I am getting this same error in our chat completions based agent.

The server had an error while processing your request. Sorry about that!

Few things about our case:

  • We have a fairly large system prompt
  • stream is set to true
  • The only other message is a user role, ‘hello how are you’, sent as format wav
  • parallel_tool_calls is set to false
  • audio is set to alloy/pcm16
  • modalities is text, audio
  • We have 6 functions defined in our tools array

What I’ve tried while debugging:

  • Our non-multimodal agent works fine, with the same tool definitions, so it isn’t a parsing problem with the tools. Non-multimodal, meaning, prior to the recent updates to chat completions, I hooked up a pipeline that sent the audio to get transcribed, then to the old chat completions, then took the response to TTS, and played back the audio. That pipeline works fine, with all the tool definitions.
  • If I remove three of the tools, the call completes correctly
  • Seeing this, I thought it might be a total content length issue, but if I remove our system prompt, leaving the tool definitions, it still fails (at a smaller content length than when I remove three of the tools).
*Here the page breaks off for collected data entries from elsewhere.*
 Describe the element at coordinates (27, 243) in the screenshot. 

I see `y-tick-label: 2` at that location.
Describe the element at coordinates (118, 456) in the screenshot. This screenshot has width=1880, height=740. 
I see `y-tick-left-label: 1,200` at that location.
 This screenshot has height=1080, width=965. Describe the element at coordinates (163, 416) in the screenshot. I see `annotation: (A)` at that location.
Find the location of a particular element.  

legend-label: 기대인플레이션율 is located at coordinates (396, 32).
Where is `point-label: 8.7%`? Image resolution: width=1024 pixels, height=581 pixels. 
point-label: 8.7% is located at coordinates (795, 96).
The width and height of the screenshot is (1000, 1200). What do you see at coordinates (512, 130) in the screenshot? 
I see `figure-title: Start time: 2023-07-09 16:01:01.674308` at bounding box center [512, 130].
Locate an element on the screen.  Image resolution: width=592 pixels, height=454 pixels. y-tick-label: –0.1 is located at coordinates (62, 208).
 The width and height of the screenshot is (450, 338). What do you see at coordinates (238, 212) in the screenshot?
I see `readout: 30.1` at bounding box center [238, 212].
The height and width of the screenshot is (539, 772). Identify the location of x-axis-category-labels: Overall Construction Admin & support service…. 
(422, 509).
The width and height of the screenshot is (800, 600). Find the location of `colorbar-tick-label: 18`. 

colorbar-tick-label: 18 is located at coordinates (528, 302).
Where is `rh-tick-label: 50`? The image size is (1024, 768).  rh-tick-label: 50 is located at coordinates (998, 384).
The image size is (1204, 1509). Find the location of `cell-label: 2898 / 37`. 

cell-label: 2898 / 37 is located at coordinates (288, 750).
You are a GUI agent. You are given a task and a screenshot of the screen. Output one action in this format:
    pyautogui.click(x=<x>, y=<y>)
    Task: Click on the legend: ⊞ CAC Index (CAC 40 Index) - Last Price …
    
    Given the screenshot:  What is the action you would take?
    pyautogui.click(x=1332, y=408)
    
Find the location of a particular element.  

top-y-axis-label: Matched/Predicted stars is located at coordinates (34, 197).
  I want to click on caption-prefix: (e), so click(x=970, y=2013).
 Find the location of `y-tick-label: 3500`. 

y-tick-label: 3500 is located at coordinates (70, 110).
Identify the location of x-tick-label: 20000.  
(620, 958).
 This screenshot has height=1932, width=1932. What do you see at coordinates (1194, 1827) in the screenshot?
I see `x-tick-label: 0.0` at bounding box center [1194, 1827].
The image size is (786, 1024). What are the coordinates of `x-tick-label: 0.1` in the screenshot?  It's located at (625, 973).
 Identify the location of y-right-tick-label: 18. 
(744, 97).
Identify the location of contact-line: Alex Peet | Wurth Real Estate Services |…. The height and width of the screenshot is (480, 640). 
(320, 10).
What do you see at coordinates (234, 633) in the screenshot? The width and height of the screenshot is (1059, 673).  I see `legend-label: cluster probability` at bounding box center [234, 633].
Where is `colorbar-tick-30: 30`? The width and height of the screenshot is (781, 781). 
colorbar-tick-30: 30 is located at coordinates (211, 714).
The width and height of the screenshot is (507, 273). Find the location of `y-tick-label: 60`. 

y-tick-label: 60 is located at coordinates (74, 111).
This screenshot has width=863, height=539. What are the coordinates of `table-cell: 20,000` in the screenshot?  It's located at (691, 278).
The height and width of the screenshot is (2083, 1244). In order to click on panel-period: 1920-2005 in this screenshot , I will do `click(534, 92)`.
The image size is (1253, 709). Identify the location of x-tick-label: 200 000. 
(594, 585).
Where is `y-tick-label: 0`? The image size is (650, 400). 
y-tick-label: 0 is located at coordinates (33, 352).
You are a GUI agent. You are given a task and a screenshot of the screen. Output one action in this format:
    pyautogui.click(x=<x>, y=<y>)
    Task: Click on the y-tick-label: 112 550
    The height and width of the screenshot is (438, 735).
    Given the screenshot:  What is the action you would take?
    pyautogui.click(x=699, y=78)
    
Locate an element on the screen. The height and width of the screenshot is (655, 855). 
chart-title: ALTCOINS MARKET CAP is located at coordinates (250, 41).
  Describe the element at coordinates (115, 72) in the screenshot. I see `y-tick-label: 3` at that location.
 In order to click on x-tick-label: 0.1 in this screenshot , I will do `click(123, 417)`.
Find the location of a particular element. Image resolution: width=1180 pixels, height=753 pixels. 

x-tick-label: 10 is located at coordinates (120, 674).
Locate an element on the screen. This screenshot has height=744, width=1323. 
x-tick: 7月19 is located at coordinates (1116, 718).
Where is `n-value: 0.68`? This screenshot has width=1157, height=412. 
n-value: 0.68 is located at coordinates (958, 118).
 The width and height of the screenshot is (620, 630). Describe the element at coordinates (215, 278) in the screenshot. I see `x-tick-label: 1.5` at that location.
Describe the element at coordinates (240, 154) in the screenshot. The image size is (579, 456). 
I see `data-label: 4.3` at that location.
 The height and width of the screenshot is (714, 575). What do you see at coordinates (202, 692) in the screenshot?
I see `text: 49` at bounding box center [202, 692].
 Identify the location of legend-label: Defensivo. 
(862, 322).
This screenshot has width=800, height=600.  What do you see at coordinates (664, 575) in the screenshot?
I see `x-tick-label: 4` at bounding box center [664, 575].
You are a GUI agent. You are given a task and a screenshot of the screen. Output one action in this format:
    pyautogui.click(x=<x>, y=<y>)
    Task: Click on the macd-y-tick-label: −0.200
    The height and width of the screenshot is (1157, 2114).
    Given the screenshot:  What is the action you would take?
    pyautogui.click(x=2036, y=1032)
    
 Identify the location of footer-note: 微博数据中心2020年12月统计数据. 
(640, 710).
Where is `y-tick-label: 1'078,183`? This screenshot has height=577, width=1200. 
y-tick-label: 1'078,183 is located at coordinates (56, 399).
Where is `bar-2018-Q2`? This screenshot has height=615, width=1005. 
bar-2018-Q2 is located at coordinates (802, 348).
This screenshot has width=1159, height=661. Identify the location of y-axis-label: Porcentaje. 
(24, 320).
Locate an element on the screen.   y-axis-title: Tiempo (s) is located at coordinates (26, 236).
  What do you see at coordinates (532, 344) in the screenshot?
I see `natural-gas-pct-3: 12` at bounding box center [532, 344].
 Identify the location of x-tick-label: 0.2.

This leads me to believe it isn’t a total content length issue, but rather something specific with the tools.
  • I tried removing various combinations of tools, and it doesn’t seem related to a specific tool, but rather the total size of tool definitions.

Perhaps when used in a multimodal fashion, the total amount of space you can use for tool definitions is smaller? We did run into a few issues during development of the non-multimodal agent when we made the description field in a tool too long, for example. Maybe this error is some variation of that?